His proposal was the latest scheme for interplanetary travel laid before the international Congress on Astronautics.

Von Braun, designer of the mighty V-2 rocker bomb that plastered London late in 1944, submitted a paper to the conference detailing his proposal. He is in the United States.

Fifty men could reach Mars, he suggested, by traveling on space ships and rockets. They would stop over for refuelling at artificial moons fixed in space between the earth and Mars.

Would Take 260 Days

The journey to Mars, Von Braun said, would take 260 days. Ten space ships with 70 men aboard would take off from earth and stop at the first artificial moon for supplies. They would then travel to another man-made orbit closer to Mars.

From there, he said, 50 men would be selected to land on Mars in three 300-ton rockets.

Von Braun said the trip would be possible as soon as the artificial moons were built.

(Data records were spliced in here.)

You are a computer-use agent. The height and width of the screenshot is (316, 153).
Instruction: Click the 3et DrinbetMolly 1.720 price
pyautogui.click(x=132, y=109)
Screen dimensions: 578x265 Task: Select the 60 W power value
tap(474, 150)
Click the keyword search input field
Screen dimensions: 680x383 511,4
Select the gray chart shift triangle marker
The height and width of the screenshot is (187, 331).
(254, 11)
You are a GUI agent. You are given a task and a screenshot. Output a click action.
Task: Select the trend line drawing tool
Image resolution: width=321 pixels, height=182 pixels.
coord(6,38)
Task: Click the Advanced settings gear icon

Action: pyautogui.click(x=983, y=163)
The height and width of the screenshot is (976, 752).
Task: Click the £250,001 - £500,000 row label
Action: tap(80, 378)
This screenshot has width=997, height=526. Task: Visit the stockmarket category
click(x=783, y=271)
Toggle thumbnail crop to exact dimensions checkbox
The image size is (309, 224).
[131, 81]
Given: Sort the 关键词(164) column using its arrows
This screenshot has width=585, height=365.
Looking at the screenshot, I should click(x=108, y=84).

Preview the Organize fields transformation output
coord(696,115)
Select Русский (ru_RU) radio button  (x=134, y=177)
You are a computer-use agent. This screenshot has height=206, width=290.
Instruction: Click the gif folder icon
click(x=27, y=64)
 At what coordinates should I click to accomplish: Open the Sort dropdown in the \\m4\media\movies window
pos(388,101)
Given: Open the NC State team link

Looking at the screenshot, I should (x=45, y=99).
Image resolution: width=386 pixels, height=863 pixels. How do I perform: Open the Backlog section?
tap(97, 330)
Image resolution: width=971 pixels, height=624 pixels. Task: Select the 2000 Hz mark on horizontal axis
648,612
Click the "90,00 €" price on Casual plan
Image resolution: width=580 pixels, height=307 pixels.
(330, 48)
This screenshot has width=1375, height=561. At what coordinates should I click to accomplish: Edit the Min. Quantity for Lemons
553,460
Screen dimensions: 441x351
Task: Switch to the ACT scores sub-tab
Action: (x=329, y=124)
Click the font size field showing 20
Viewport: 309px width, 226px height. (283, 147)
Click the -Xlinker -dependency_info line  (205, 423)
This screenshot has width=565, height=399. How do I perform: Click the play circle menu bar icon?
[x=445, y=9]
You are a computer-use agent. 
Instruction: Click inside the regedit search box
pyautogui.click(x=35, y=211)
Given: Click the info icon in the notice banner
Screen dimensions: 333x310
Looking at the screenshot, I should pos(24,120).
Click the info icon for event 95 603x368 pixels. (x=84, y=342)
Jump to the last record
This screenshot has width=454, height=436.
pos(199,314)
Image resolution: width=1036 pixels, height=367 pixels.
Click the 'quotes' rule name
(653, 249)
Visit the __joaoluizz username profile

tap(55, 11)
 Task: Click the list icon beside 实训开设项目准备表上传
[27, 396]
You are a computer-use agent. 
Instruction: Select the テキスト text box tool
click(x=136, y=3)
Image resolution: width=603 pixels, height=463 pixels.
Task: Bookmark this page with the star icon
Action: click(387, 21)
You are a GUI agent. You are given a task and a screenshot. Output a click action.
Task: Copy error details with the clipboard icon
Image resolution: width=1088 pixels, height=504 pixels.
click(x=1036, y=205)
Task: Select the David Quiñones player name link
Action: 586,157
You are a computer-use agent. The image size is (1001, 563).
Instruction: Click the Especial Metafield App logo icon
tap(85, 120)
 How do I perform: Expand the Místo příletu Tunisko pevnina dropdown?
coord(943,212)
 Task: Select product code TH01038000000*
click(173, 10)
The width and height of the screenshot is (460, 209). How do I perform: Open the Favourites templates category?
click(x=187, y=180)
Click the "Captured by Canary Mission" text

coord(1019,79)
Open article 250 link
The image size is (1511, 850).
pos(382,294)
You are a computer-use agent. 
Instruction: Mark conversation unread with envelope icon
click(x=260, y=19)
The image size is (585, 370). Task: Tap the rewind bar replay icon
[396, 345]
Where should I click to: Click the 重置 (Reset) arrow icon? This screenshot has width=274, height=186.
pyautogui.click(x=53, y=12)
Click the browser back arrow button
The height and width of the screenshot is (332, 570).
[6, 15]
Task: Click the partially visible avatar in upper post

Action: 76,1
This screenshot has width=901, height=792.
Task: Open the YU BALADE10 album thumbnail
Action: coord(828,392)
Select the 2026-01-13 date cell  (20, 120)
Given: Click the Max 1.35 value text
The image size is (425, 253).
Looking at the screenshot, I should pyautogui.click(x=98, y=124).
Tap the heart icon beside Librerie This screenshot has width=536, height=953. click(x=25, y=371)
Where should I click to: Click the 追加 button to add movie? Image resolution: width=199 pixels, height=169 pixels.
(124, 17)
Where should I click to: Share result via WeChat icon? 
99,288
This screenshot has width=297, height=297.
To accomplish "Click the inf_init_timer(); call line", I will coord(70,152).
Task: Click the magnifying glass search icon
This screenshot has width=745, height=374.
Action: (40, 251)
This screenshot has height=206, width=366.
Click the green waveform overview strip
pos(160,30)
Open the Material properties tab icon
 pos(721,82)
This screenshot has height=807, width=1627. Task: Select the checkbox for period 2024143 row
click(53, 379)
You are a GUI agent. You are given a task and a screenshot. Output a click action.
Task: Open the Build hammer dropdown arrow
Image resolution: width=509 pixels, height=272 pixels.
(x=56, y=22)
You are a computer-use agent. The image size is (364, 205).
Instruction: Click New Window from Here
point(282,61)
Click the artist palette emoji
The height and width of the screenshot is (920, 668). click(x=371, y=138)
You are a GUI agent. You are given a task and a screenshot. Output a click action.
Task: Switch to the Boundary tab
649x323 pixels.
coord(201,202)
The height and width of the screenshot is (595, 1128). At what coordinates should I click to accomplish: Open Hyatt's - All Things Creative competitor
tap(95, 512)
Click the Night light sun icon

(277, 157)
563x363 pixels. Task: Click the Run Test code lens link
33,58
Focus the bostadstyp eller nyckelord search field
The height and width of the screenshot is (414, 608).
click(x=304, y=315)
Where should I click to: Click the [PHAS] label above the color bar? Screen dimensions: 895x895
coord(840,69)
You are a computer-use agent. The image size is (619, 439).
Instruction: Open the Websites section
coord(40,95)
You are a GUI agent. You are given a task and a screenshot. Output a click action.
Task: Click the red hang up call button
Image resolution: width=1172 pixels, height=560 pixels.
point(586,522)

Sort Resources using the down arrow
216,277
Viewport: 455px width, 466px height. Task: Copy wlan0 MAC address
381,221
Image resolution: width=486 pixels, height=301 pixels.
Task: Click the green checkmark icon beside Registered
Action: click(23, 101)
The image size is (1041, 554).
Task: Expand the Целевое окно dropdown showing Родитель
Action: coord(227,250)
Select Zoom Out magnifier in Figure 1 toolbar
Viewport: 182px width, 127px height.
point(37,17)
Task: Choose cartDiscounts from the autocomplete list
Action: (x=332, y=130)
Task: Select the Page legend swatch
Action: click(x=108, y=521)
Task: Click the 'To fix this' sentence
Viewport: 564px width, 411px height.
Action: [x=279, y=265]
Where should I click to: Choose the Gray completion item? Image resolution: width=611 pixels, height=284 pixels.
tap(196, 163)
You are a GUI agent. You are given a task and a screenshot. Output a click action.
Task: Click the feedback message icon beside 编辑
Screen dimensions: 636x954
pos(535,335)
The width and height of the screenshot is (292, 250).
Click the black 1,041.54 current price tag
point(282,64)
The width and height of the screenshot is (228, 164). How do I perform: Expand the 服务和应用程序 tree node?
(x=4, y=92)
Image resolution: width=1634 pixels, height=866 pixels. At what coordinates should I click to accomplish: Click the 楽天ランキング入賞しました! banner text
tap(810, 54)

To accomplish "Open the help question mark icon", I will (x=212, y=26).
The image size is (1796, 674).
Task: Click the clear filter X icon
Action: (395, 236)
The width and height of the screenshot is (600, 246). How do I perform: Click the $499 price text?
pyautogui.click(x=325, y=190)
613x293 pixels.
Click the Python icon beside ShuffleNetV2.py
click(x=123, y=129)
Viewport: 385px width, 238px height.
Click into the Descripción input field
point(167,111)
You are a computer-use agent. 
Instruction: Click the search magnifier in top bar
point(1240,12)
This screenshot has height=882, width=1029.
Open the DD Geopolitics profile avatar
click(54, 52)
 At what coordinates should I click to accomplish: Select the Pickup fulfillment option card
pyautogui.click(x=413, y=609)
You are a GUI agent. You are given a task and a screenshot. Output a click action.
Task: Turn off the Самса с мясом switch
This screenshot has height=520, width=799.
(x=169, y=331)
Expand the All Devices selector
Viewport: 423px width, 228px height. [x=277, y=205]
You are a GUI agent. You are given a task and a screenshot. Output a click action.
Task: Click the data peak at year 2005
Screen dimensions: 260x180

L.R. Shepherd, British atomic scientist, told the gathering later suspended moons were no longer “a remote possibility.”

Instead of just talking or writing about them, he said, the idea ‘should now be actively pursued in laboratory tests and on the proving range.’

If given vigorous development, the gap should be bridged in 10 to 20 years, Shepherd said.

225,000 MPH Speed Seen

Professor Lyman Spitzer of Princeton University told the conference space ships could eventually travel at 225,000 miles per hour. They would be propelled, he said, by uranium or plutonium converted into electrical energy.

“While a voyage of many hundred million miles in space could readily be achieved by this ship, ascent of the first few hundred miles to a circular orbit (artificial moon) would definitely require a booster of some sort,” he said.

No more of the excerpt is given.